[LISTED RECORDS Boundary: Start]
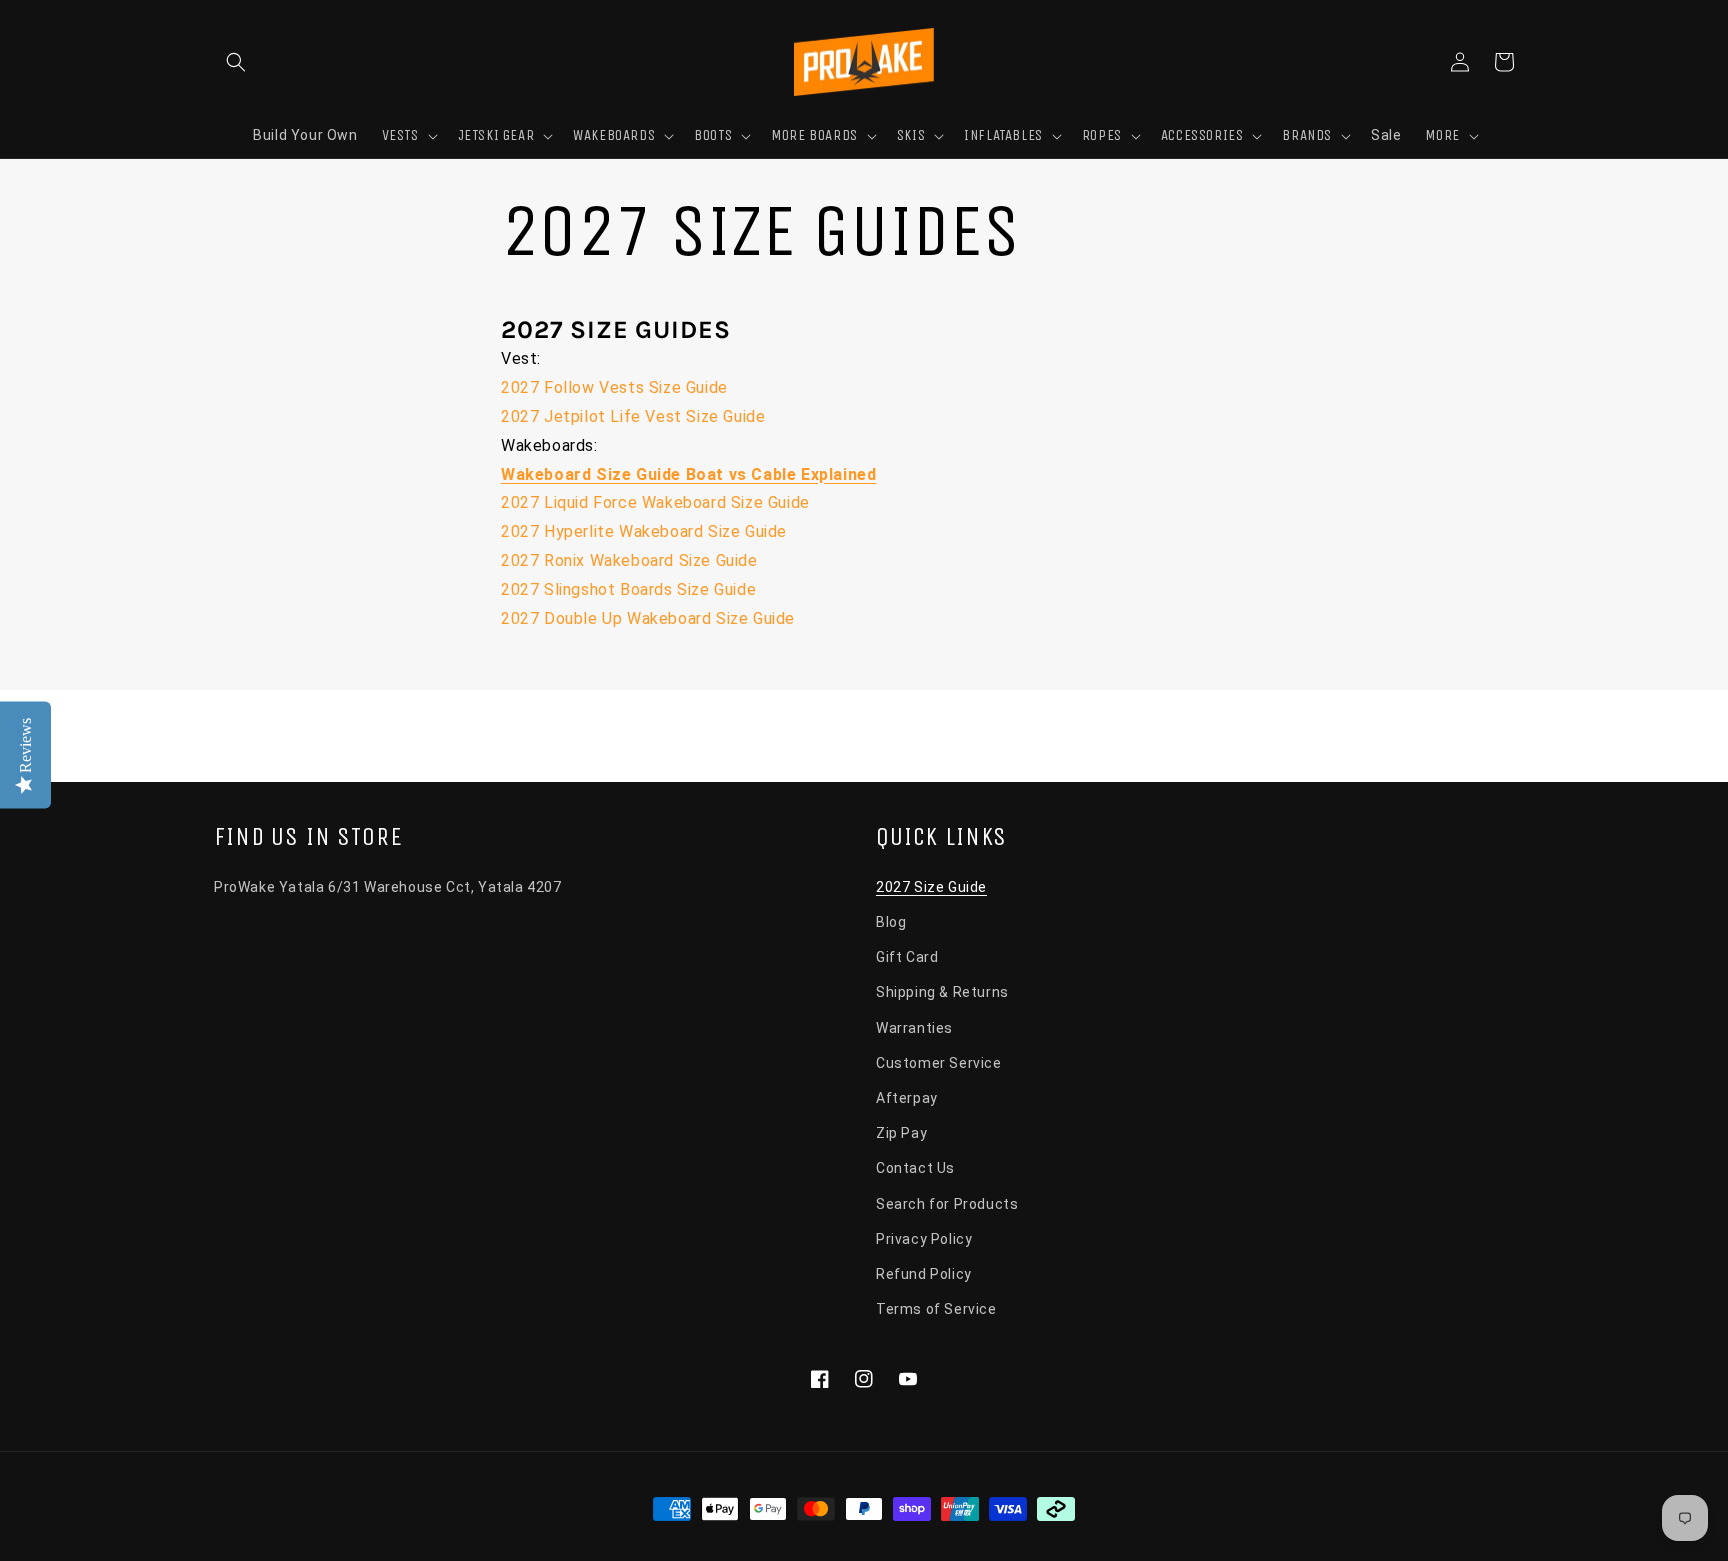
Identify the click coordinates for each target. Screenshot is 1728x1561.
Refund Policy (924, 1274)
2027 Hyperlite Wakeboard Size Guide (644, 531)
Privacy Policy (924, 1239)
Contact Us (915, 1168)
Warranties (914, 1028)
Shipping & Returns (942, 992)
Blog (891, 922)
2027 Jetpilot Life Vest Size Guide (633, 416)
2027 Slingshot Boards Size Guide (628, 589)
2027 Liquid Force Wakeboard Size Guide (655, 502)
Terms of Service (936, 1309)
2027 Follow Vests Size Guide (614, 387)
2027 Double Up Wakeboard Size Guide (648, 618)
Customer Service (939, 1063)
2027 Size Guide (931, 887)
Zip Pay (901, 1133)
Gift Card (907, 957)
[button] (236, 62)
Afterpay (907, 1098)
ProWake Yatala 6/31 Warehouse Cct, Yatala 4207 (388, 887)
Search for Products (947, 1204)
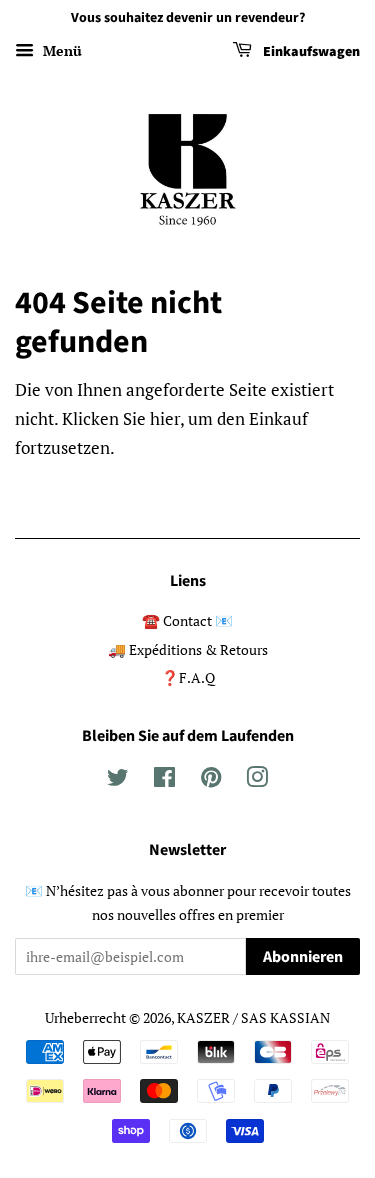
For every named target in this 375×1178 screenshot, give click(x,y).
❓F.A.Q (188, 677)
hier (165, 418)
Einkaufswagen (310, 52)
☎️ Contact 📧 (187, 620)
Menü (60, 50)
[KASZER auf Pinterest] (211, 780)
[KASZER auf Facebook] (164, 780)
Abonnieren (303, 957)
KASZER (203, 1017)
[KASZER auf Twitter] (118, 780)
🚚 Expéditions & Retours (188, 649)
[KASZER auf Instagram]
[LISTED RECORDS Boundary: End]
> TASK INSTRUCTIONS
Please restate each entry exactly, but drop any picture it holds.

> COMPLETED TASK
Identify the click coordinates for each target. Screenshot is 1728x1561.
Refund Policy (924, 1274)
2027 Hyperlite Wakeboard Size Guide (644, 531)
Privacy Policy (924, 1239)
Contact Us (915, 1168)
Warranties (914, 1028)
Shipping & Returns (942, 992)
Blog (891, 922)
2027 Jetpilot Life Vest Size Guide (633, 416)
2027 Slingshot Boards Size Guide (628, 589)
2027 Liquid Force Wakeboard Size Guide (655, 502)
Terms of Service (936, 1309)
2027 Follow Vests Size Guide (614, 387)
2027 Double Up Wakeboard Size Guide (648, 618)
Customer Service (939, 1063)
2027 Size Guide (931, 887)
Zip Pay (901, 1133)
Gift Card (907, 957)
[button] (236, 62)
Afterpay (907, 1098)
ProWake Yatala 6/31 Warehouse Cct, Yatala 4207 (388, 887)
Search for Products (947, 1204)
For every named target in this 375×1178 screenshot, give click(x,y).
❓F.A.Q (188, 677)
hier (165, 418)
Einkaufswagen (310, 52)
☎️ Contact 📧 (187, 620)
Menü (60, 50)
[KASZER auf Pinterest] (211, 780)
[KASZER auf Facebook] (164, 780)
Abonnieren (303, 957)
KASZER (203, 1017)
[KASZER auf Twitter] (118, 780)
🚚 Expéditions & Retours (188, 649)
[KASZER auf Instagram]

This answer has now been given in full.